Merasa yakin bahwa dia baik-baik saja, aku terus dengan lembut memasukkan jari aku. Rektumnya, dilapisi pelumas, memungkinkan gerakan yang mulus, memeluk aku dengan kehangatan. Aku menekuk jariku dan menelusuri dinding bagian dalam anusnya dengan bantalan ujung jariku, seolah menjelajahi kedalamannya.
Tampaknya dia sangat menikmati rangsangan di dinding depan rektumnya. Saat aku perlahan-lahan menggerakkan jari aku masuk dan keluar, mencapai batas penarikan, Isabella mencengkeram seprai dengan erat, pinggulnya bergetar sebagai tanggapan.
"Nghh, ini .... Buat aku, merasa aneh....! Ngghah!"
Saat aku terus menggerakkan jari aku masuk dan keluar, membelai dinding bagian dalam rektum Isabella, kesenangannya menjadi jelas. Dia membenamkan wajahnya di bantal dan melengkungkan pinggulnya lebih tinggi, seolah merindukan lebih. Postur ini, yang dipenuhi dengan keinginan, hanya memicu kecenderungan sadis aku lebih jauh.
"Mmm, ah, aahh....!"
Aku dengan hati-hati menelusuri area di dekat pintu masuknya, lalu memberikan tekanan ke titik-titik yang lebih dalam, secara metodis menjelajahi bagian dalam anusnya. Aku menargetkan area sensitifnya, dan erangannya berangsur-angsur berubah menjadi tangisan kesenangan tak berdaya.
"Di sini?" Aku bertanya.
"Ah! Ahh, hnngggg!"
"Uoh!"
Dengan gerakan terakhir yang disengaja, aku menekan ujung jariku dengan kuat ke tempat yang membuatnya liar. Pinggul Isabella bergejolak tak terkendali saat dia mencapai klimaks yang intens.
"Haaa, haaa, haaa"
Tubuh Isabella gemetar karena senang untuk sementara waktu, tetapi akhirnya, dia tampak tenang, jatuh ke tempat tidur, benar-benar habis.
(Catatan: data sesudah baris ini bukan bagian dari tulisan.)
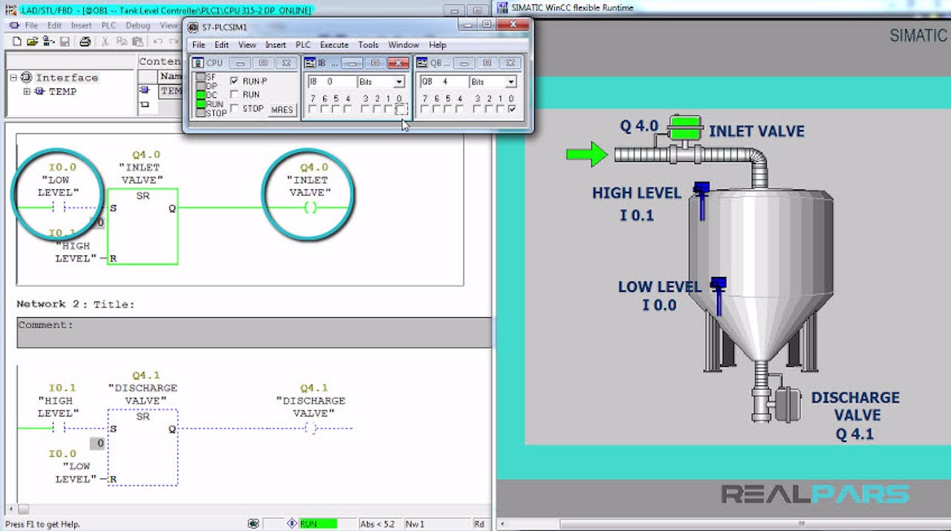The image size is (951, 531).
Task: Open the display format dropdown for QB 4
Action: point(511,82)
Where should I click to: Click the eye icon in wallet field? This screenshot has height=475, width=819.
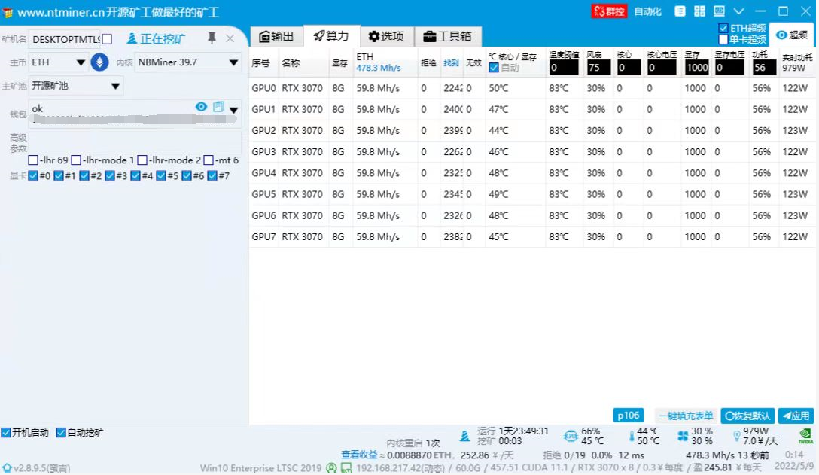[x=201, y=107]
Setiap napas dalam-dalam yang dia ambil menyebabkan jus cinta yang kental dan lengket yang telah meluap dari area intimnya menetes ke seprai, menciptakan noda yang terlihat.
Aku tidak bisa menahan diri untuk tidak menelan ludah-keras saat aku menyaksikan pemandangan sensual ini. Gairahku telah menumpuk sejak sebelumnya, dan dagingku yang ereksi di dalam celanaku bersikeras untuk dilepaskan.
Aku menyerah pada keinginan itu dan mengulurkan tangan ke tubuh lemas Isabella, tergeletak di hadapanku.